No one really knows what causes asthma especially on babies. But we all know that it is a chronic inflammatory disease of the airways. The causes of it differ from person to person: When airways come into contact with a trigger, they become inflamed, narrow, and fill with mucus which led to difficulty of breathing on babies.
In childhood asthma also known as pediatric asthma, the lungs and airways become easily inflamed when exposed to certain triggers, such as inhaling pollen or catching a cold or other respiratory infection. Baby asthma can cause irritation that can interfere with play, sports, school and sleep. In some babies, unmanaged asthma can cause dangerous asthma attacks and may lead to hospitalization.
Pediatric asthma isn’t a different disease from asthma in adults, but babies face unique challenges because of their young respiratory system. The condition is a leading cause of emergency department visits, hospitalizations and sometimes death if not prevented.
Unfortunately, asthma on babies can’t be cured, and symptoms can continue into adulthood. But with the right treatment, you and your child can keep symptoms under control and prevent damage to growing lungs.

-- What you have to do --
Continue the piece on asthma in babies from its last sentence.

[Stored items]
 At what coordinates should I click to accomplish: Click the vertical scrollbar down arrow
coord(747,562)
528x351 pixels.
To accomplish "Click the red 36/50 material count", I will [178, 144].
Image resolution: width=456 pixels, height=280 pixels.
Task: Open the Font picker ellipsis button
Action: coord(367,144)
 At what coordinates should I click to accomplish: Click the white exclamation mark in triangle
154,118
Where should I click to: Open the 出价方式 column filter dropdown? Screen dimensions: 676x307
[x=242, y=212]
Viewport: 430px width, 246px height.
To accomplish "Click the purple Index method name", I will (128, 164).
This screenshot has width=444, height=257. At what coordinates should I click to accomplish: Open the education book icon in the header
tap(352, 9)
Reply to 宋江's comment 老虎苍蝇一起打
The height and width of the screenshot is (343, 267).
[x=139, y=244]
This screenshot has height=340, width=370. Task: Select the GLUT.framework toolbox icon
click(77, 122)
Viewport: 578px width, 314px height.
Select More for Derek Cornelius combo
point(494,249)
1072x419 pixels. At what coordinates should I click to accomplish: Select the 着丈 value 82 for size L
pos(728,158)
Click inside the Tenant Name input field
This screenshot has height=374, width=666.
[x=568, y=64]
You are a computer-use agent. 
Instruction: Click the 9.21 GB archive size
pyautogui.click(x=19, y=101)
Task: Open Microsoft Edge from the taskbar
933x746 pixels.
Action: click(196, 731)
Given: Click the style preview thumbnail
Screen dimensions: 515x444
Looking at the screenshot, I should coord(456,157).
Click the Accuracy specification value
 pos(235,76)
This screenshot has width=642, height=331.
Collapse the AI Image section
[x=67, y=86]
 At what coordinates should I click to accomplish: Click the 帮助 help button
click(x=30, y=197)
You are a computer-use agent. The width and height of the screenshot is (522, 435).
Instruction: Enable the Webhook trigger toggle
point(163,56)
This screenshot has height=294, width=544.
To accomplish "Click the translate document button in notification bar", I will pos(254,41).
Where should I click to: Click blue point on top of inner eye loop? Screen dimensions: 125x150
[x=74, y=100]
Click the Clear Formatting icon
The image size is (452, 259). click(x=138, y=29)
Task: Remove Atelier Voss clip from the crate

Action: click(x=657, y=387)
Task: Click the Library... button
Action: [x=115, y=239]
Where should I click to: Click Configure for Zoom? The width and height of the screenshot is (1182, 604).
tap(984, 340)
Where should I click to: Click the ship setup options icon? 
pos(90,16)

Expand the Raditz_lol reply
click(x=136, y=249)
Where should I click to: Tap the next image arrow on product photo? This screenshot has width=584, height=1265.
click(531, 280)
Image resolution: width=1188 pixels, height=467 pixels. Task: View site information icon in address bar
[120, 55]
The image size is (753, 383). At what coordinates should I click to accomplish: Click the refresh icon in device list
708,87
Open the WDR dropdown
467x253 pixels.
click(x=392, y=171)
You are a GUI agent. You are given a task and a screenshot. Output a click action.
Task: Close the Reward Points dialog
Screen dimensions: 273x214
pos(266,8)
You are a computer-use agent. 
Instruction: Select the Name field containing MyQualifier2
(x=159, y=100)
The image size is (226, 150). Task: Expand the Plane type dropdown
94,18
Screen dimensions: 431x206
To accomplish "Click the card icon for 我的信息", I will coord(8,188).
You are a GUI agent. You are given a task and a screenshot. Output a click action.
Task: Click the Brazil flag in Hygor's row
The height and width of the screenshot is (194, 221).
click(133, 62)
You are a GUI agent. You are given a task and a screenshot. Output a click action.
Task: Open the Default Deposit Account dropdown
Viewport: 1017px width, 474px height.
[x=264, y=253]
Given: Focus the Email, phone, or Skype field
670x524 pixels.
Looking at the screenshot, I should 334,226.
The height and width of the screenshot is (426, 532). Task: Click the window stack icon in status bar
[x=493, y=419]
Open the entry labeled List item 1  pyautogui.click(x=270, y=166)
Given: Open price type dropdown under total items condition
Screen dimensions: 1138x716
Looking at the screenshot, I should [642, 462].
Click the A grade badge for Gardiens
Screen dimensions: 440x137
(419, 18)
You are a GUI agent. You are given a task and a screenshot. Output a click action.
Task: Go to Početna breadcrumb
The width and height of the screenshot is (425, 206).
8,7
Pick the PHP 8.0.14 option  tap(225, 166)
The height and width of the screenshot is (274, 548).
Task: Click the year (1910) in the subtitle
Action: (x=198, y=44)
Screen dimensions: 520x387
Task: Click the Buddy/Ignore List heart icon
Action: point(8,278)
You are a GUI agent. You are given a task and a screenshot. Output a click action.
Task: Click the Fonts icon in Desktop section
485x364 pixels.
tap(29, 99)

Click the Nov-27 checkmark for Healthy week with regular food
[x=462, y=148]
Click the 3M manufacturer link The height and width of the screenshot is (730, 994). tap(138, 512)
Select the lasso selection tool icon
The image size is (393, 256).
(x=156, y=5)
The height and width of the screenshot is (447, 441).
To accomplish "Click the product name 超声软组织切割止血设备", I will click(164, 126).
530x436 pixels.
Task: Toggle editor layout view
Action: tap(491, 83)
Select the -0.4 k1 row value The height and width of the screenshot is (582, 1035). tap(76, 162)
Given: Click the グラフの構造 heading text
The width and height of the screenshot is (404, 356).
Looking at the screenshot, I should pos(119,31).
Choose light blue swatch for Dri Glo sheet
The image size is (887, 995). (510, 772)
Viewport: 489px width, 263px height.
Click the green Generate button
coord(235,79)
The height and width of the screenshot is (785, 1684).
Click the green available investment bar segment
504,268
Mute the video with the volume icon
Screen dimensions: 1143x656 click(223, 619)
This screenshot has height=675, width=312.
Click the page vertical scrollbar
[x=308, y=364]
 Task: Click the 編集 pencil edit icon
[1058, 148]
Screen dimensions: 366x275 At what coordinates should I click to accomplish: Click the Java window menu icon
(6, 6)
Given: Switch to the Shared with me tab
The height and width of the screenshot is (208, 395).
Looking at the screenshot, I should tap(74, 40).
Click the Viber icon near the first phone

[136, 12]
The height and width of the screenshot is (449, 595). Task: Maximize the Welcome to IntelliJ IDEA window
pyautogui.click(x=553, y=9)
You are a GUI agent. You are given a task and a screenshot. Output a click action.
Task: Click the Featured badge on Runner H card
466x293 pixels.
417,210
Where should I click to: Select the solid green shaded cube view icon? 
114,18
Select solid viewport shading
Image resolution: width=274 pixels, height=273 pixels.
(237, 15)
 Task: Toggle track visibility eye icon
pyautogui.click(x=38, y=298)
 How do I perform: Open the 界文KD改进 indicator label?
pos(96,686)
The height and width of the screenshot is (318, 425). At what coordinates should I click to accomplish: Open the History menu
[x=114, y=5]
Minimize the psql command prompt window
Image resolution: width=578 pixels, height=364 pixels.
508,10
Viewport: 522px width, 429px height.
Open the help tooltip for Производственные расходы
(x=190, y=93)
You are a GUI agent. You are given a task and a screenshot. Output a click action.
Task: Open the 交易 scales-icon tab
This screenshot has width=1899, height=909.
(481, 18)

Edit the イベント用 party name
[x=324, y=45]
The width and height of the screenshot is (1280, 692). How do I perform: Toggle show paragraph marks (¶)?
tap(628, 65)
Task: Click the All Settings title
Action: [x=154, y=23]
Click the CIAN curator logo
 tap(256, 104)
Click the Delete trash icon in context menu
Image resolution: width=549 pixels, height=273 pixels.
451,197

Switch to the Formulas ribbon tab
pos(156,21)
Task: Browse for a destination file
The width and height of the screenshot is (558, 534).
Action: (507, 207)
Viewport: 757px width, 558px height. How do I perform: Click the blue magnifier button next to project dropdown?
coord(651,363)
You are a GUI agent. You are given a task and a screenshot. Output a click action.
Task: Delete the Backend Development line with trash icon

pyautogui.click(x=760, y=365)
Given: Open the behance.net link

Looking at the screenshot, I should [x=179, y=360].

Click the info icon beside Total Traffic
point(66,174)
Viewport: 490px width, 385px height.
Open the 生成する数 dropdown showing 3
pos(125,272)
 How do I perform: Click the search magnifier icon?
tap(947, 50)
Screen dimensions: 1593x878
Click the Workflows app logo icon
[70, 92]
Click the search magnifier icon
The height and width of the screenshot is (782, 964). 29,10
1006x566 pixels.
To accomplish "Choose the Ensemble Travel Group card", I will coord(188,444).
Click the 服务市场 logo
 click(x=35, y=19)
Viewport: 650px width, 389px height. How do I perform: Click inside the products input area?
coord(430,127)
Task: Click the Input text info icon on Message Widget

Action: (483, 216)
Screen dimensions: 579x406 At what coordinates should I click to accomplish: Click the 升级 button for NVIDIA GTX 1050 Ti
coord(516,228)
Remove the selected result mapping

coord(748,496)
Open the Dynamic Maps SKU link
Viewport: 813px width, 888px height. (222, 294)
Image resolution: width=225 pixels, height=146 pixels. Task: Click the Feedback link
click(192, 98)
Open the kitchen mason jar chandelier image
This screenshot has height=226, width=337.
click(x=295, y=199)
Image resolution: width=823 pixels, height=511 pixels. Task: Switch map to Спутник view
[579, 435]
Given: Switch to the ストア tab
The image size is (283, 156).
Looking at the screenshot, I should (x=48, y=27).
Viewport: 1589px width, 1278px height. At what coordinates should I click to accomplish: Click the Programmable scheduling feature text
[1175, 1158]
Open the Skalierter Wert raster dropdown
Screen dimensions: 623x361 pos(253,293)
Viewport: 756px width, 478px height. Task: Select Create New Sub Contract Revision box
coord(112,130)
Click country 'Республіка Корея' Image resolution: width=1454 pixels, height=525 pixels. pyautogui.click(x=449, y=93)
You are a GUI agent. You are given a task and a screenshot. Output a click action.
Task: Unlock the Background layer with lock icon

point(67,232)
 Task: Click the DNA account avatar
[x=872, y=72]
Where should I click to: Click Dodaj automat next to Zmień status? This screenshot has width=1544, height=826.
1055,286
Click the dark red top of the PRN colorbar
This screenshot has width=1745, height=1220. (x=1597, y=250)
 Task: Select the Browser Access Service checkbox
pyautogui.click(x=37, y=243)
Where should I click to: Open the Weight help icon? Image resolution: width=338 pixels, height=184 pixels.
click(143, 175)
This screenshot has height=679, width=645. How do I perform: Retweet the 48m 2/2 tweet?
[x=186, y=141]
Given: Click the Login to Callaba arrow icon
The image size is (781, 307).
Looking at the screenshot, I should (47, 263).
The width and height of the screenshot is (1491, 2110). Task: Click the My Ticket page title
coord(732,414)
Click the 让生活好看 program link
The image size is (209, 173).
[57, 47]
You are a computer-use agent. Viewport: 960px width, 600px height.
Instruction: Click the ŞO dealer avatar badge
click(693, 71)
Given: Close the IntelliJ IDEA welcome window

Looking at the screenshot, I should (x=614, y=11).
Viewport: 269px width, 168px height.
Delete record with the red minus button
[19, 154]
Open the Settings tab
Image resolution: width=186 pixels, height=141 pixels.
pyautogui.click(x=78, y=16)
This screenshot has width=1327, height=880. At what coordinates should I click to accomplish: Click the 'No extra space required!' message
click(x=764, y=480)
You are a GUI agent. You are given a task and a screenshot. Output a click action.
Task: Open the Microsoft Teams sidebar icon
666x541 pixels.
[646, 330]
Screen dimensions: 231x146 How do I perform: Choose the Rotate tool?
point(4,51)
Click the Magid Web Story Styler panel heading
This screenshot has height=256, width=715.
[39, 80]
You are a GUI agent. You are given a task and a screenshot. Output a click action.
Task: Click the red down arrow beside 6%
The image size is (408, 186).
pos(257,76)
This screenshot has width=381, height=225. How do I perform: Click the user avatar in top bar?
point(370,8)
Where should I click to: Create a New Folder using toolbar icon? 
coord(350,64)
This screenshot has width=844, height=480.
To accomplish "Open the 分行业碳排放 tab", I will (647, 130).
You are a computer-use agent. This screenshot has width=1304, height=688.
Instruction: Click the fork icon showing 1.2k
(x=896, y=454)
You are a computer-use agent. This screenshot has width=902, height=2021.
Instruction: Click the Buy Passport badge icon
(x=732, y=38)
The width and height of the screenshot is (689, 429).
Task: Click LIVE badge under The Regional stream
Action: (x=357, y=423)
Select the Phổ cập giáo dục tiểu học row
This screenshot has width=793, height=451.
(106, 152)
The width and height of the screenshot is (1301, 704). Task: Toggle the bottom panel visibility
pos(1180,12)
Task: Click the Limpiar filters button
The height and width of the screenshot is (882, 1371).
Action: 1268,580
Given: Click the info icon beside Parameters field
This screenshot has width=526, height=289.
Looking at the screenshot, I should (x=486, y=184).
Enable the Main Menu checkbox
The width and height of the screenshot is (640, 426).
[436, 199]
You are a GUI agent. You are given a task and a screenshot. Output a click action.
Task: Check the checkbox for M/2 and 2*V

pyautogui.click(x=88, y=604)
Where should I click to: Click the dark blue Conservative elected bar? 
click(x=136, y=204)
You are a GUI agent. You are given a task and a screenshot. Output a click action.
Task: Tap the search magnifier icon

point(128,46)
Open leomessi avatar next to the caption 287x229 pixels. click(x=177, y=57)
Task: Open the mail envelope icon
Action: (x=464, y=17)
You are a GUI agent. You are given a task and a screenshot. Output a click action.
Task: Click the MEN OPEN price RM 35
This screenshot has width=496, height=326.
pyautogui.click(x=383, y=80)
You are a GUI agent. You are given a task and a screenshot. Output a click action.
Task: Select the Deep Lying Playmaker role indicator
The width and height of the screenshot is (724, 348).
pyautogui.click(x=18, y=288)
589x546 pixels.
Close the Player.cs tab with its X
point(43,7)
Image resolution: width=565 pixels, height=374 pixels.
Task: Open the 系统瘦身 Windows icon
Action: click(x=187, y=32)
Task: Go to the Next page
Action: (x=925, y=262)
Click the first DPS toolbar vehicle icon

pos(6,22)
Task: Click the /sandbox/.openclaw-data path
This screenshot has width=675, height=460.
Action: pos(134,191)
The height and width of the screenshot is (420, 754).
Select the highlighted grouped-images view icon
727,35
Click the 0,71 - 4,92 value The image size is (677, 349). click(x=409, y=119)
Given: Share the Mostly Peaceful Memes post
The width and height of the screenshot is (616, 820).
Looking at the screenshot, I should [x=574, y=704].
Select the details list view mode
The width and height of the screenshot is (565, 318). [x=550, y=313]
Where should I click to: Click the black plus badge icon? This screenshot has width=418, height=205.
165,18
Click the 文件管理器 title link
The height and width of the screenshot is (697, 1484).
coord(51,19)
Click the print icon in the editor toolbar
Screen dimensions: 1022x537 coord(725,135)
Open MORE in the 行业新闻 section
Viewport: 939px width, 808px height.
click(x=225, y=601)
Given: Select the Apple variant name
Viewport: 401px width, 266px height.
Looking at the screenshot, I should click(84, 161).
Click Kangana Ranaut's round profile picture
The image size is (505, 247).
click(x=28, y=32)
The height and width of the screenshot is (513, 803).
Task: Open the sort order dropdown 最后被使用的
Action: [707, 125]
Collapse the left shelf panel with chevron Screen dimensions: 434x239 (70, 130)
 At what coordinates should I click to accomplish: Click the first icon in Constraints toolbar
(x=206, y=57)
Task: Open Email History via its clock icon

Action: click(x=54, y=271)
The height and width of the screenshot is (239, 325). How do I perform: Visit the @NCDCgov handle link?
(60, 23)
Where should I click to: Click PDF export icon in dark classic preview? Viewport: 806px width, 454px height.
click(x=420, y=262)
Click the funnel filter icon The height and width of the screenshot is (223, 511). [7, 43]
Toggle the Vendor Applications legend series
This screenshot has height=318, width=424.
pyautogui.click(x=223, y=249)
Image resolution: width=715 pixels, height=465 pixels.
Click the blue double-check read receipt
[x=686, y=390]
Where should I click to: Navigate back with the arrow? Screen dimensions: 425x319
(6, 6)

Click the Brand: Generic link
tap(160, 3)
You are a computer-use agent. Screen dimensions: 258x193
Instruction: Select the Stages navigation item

-- Exercise response --
Symptoms of Asthma on Babies
- Frequent coughing that worsens when your child has a viral infection, occurs while your child is asleep or is triggered by exercise or cold air
- A whistling or wheezing sound when breathing out
- Shortness of breath
- Chest congestion or tightness
Childhood asthma might also cause:
- Trouble sleeping due to shortness of breath, coughing or wheezing
- Bouts of coughing or wheezing that get worse with a cold or the flu
- Delayed recovery or bronchitis after a respiratory infection
- Trouble breathing that hampers play or exercise
- Fatigue, which can be due to poor sleep
Asthma signs and symptoms differ from child to child, and might get worse or better over time. Your child might have only one indication, such as a lingering cough or chest congestion.
It can be difficult to tell whether your child’s symptoms are caused by asthma. Periodic or long-lasting wheezing and other asthma-like symptoms can be caused by infectious bronchitis or another respiratory problem.
Signs to see a Doctor
Take your little one to see the doctor if you suspect he or she has asthma. Early treatment will help control symptoms and possibly prevent asthma attacks.
- Coughing that is constant, is intermittent or seems linked to physical activity
- Wheezing or whistling sounds when your child breathes out
- Shortness of breath or rapid breathing
- Complaints of chest tightness
- Repeated episodes of suspected bronchitis or pneumonia
- Listen for coughing. Crying, laughing, yelling, or strong emotional reactions and stress also might trigger coughing or wheezing.
If your child is diagnosed with asthma, creating an asthma plan can help yo u and other family members to monitor symptoms and know what to do if an asthma attack occurs.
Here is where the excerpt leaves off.